There I stood, torn apart, half of me belonging in one world and the other half being pulled by the other. All my life I’ve kept a secret, a secret so demanding that it became my life. Religion has caused an inner war within me. My mother was a Christian woman who was once married to my father, an Islamic man. On the cold winter day of my birth, I automatically adopted the Islamic faith yet, it never fulfilled me. This is not a story about which religion is better than the other, but a life story about choice and freedom.
What does it mean to be “free”? Lana Del Rey, an American singer, once said, “It takes getting everything you want and then losing it, to know what true freedom feels like”. When I read that, I understood the part about having something, losing it and then reminiscing about that feeling you felt before you lost it. But why does one have to lose that thing? All I wanted was to be free and to openly serve the God that I wanted to serve. Is that too much to ask?
I lived with my father and my grandparents in the same area my primary school was in, whereas my mother lived in an area which was infested with gangs, death, drugs and abuse. My mom couldn’t drive at that point. She then worked, saved up and bought a car because she knew with that, would come the freedom of having her only daughter with her. Living with my grandparents meant “being Muslim”, attending Madrassah and pretending. I knew my mom hated the fact that I lived a Muslim life, but I was the child and they were the adults, they should have discussed this. That was my definition of a messed family- they did not know how to talk to each other, which made me the messenger who continuously died a spiritual death.

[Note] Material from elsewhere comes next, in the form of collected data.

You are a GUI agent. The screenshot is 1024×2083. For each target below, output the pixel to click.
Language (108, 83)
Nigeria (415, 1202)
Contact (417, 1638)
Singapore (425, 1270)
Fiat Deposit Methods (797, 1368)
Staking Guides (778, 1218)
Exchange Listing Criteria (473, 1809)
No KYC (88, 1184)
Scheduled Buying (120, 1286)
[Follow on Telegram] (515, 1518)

When I was in grade seven, I knew that I would be attending high school in the coming year. This meant that I would be free from all the lies. I could start a new life, a life where I could tell everyone that “I am a Christian” without judgement or fear of my family disowning me. I remember, sitting in Madrassah that last day, being so happy and wanting to run home knowing I would never have to go back there again.

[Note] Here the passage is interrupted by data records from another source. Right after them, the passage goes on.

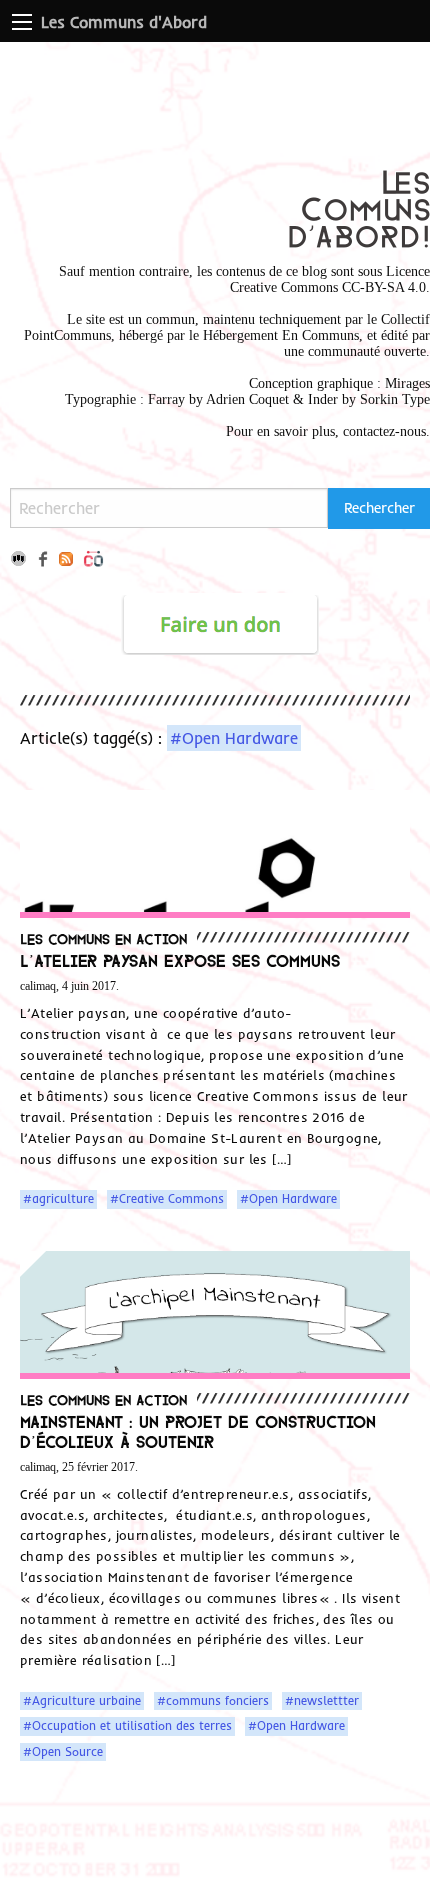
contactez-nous (384, 431)
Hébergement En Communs (281, 335)
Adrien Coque (245, 399)
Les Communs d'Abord (124, 22)
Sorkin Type (395, 399)
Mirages (407, 383)
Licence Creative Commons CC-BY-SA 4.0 (330, 279)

During my primary school years I would go to my mom for weekends, it was my little escape – there I was able to attend church. I had to explain why I had an Arabic name, obviously omitting some of the truth. The truth, which currently in my twenty one years on this earth would probably cause so much pain, drama and hatred.
I’ve often heard the expression: “Don’t judge a book by its cover”, it’s self –explanatory. The book is merely the surface whereas what is inside holds the underlying meaning and that is abstract. In my case, what I showed people is what they got. Therefore judging a book by its cover is accurate where I am concerned, because like a tattoo, what you get is permanent and trying to remove it is painful and it costs a lot- that is why I allowed others to judge my book by its cover.
It’s been twenty one years and I don’t know how to end this, how to change my life, how not to hurt other people. I’m so focused on not hurting other people that I allowed this omission to hurt me. In the beginning, I was a child and I blamed my parents, but now I am an adult and the only one I can blame is myself. No matter who or what I blame, be it my parents, my grandparents or fear; I am a Christian and all I want to do is say it and not be afraid. So judge my book by its cover because it’s what I give you.